From July to December 2017 ProPublica and partners from seven countries collected political ads published on Facebook. After Russia ran a disinformation campaign on the site in 2016, the company promised to crack down on misleading political advertising. However, ProPublica and its partners have found that those measures have missed many questionable political ads published on Facebook.

ProPublica asked its readers to install a browser extension so ProPublica could collect ads and targeting information to discover unregulated political messages running on Facebook. Readers sent ProPublica over three hundred thousand ads and by using machine learning ProPublica discovered over eighteen thousand political ads.

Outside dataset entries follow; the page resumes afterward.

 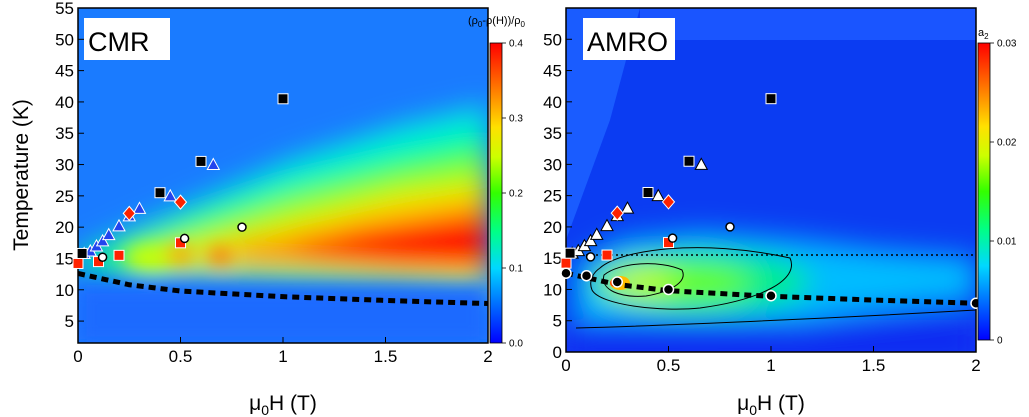 What do you see at coordinates (1007, 144) in the screenshot?
I see `colorbar-tick-label: 0.02` at bounding box center [1007, 144].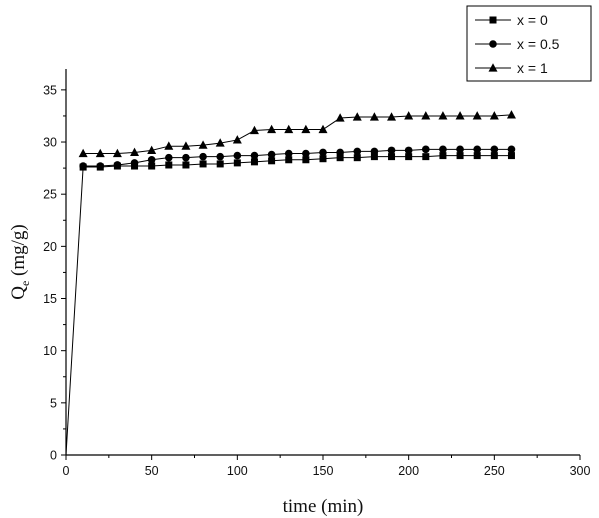  I want to click on series-triangle, so click(297, 134).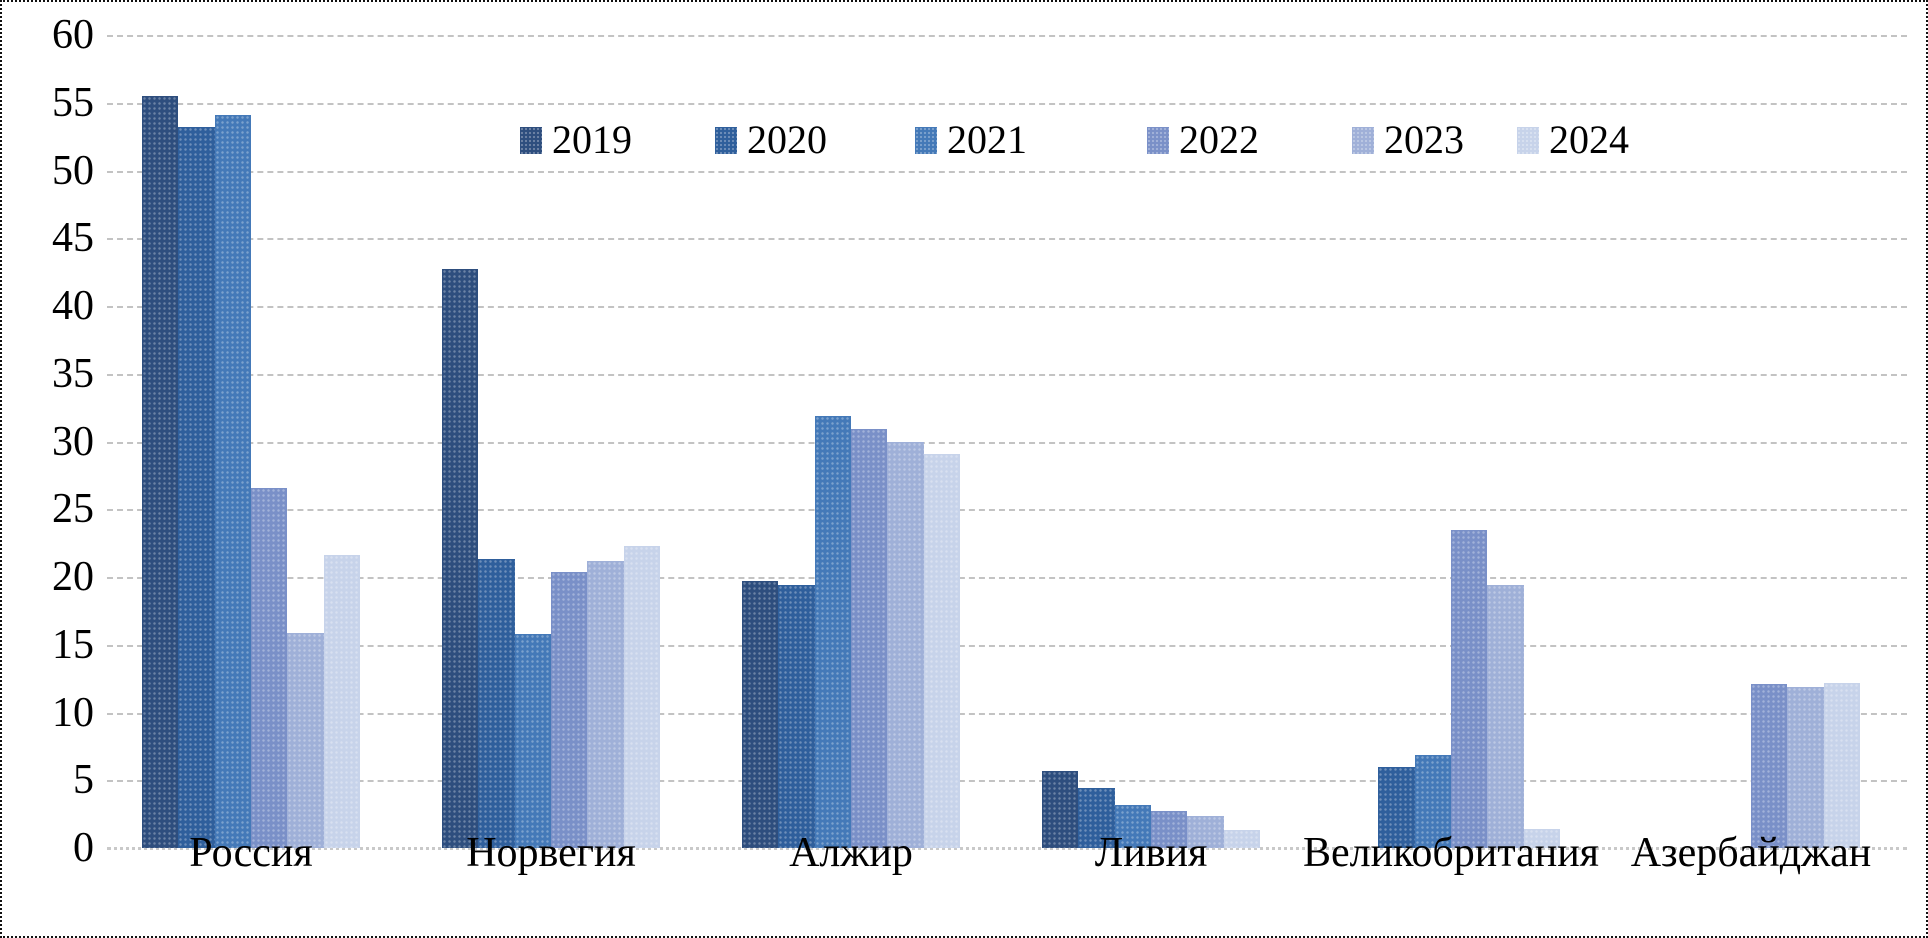 The image size is (1928, 938). Describe the element at coordinates (1396, 807) in the screenshot. I see `bar-2020-Великобритания` at that location.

Without the ProPublica project these ads would have disappeared, and the ads ProPublica found led to stories that would have been impossible to tell otherwise.

In Germany, ProPublica worked with Spiegel Online, Süddeutsche Zeitung and Tagesschau and found a seemingly well financed anti-green party group that disappeared shortly after the German elections. In Australia, the Guardian tracked down ads run by anti same sex marriage outfits, and found ads and Facebook pages may have violated a civil rights law. In the United States, ProPublica found politically flavored ads that tried to hack user’s computers and others that were aimed at scamming users with questionable products.

As of December 2017, the partnership had produced fifteen stories with more on the horizon, and a database has been published of the German, the Australian, and US ads. ProPublica has also open sourced its code.

In this talk, we’ll go over the machine learning technology behind the project, and the challenges and rewards of running an international investigation focused on one of the world’s largest technology companies.